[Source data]
----------

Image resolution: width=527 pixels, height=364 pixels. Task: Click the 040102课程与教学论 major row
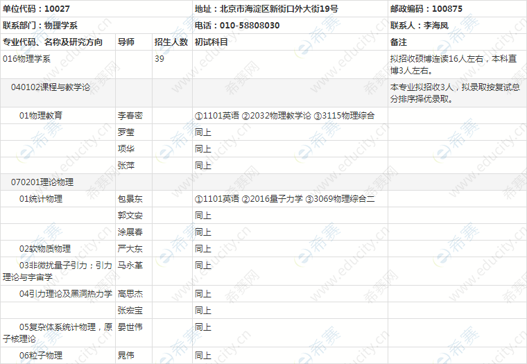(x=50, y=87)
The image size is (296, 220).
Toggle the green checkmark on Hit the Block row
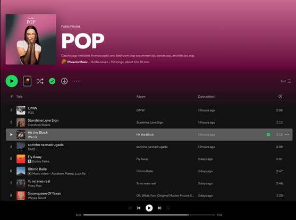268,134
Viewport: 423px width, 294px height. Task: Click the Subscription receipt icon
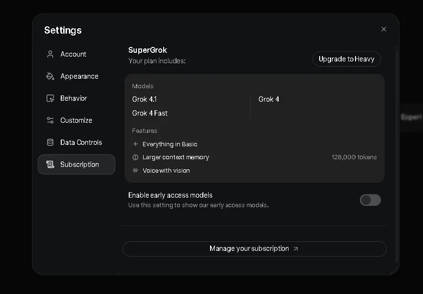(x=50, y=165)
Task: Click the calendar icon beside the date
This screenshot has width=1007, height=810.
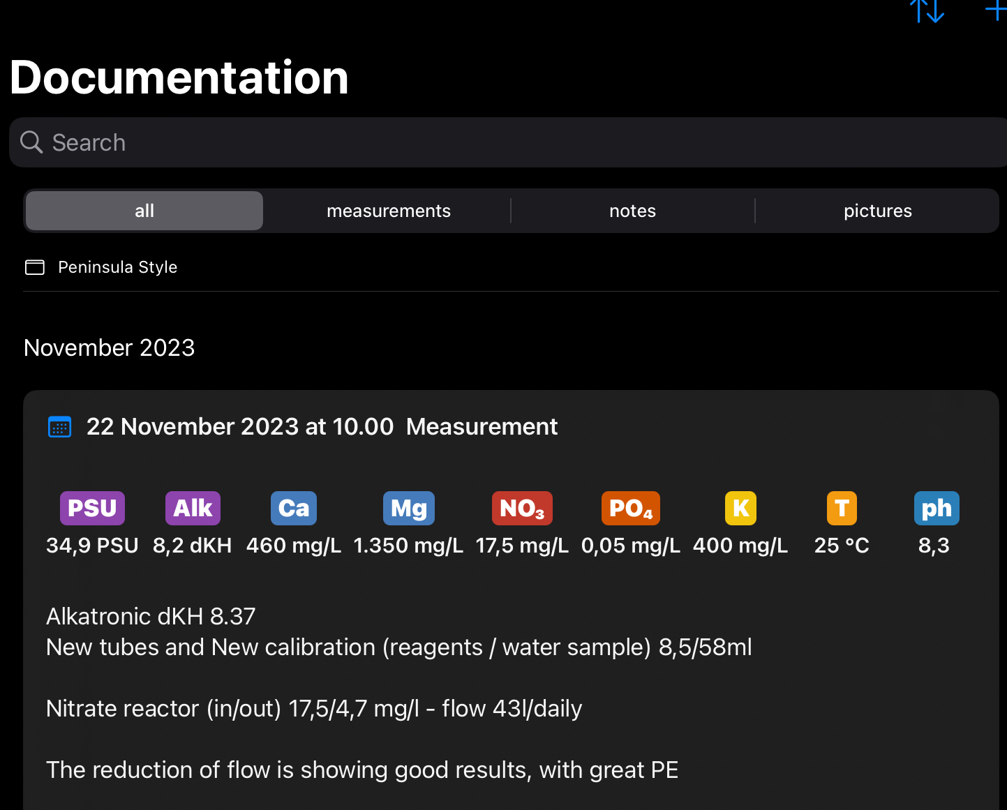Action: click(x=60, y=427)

----------

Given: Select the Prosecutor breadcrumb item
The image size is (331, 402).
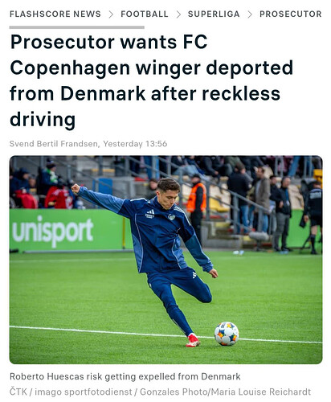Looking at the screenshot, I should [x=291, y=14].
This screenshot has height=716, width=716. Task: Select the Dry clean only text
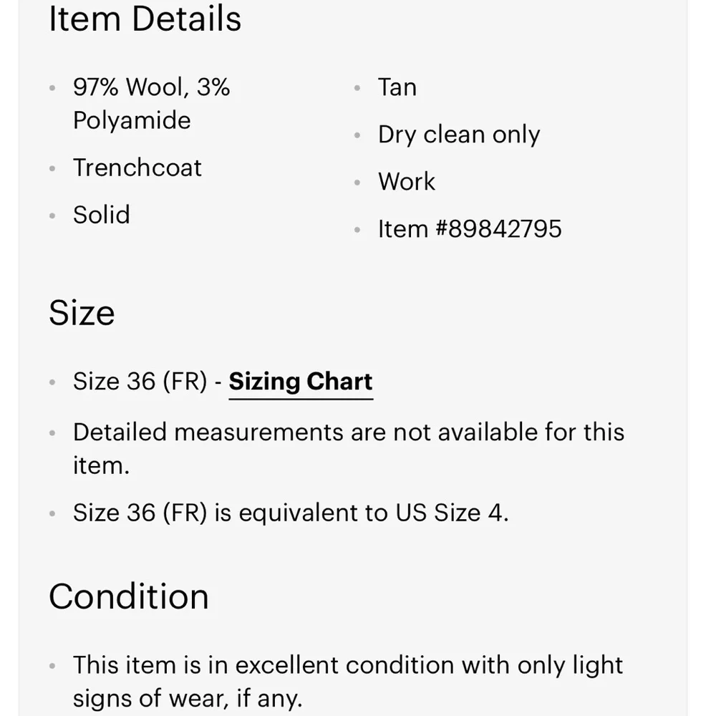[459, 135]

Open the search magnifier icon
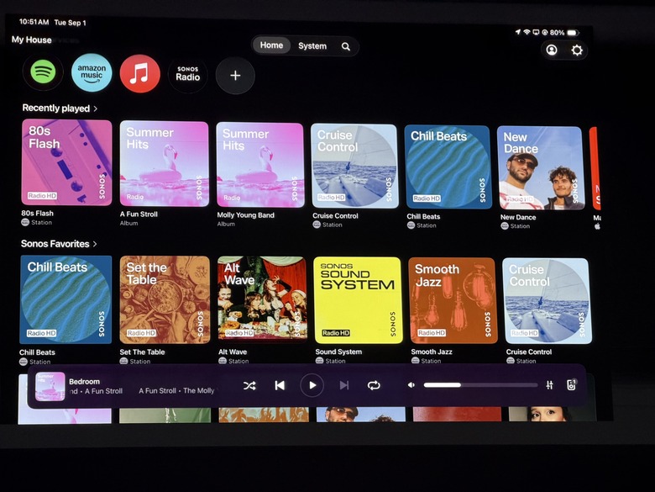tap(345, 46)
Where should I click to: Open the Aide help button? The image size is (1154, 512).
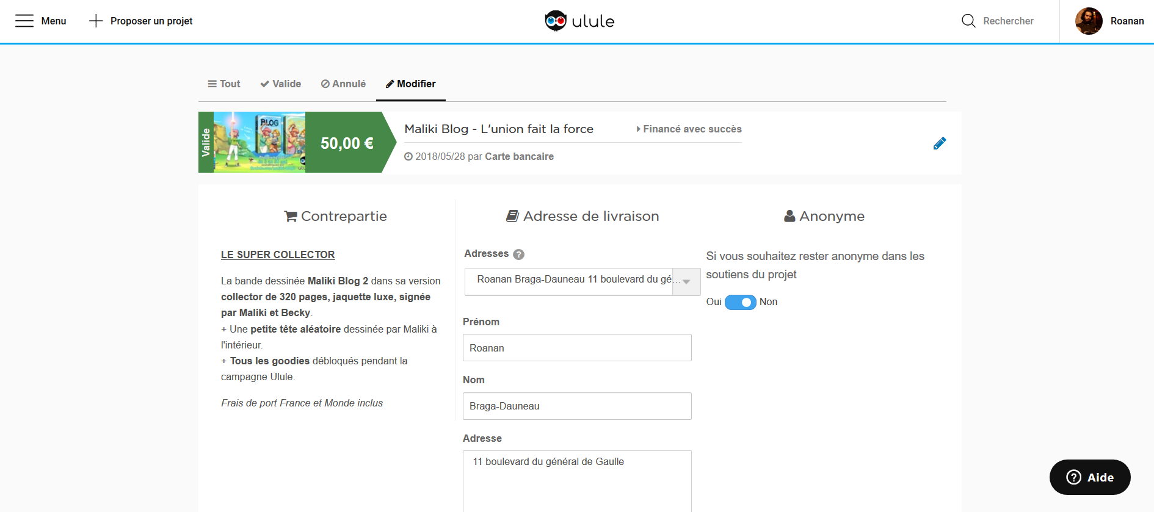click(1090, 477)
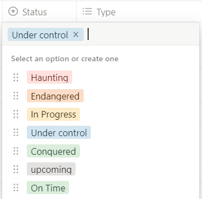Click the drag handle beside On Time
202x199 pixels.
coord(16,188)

----------

▶ **What you are asked to do**: Although pictures appear among the records above, none are to be output; print exactly the lines from the line containing "Image resolution: width=527" through the line containing "Task: Click the calendar icon beside the date".

▶ **Written solution**:
Image resolution: width=527 pixels, height=364 pixels. Task: Click the 040102课程与教学论 major row
(x=50, y=87)
The image size is (296, 220).
Toggle the green checkmark on Hit the Block row
268,134
Viewport: 423px width, 294px height. Task: Click the Subscription receipt icon
(x=50, y=165)
Task: Click the calendar icon beside the date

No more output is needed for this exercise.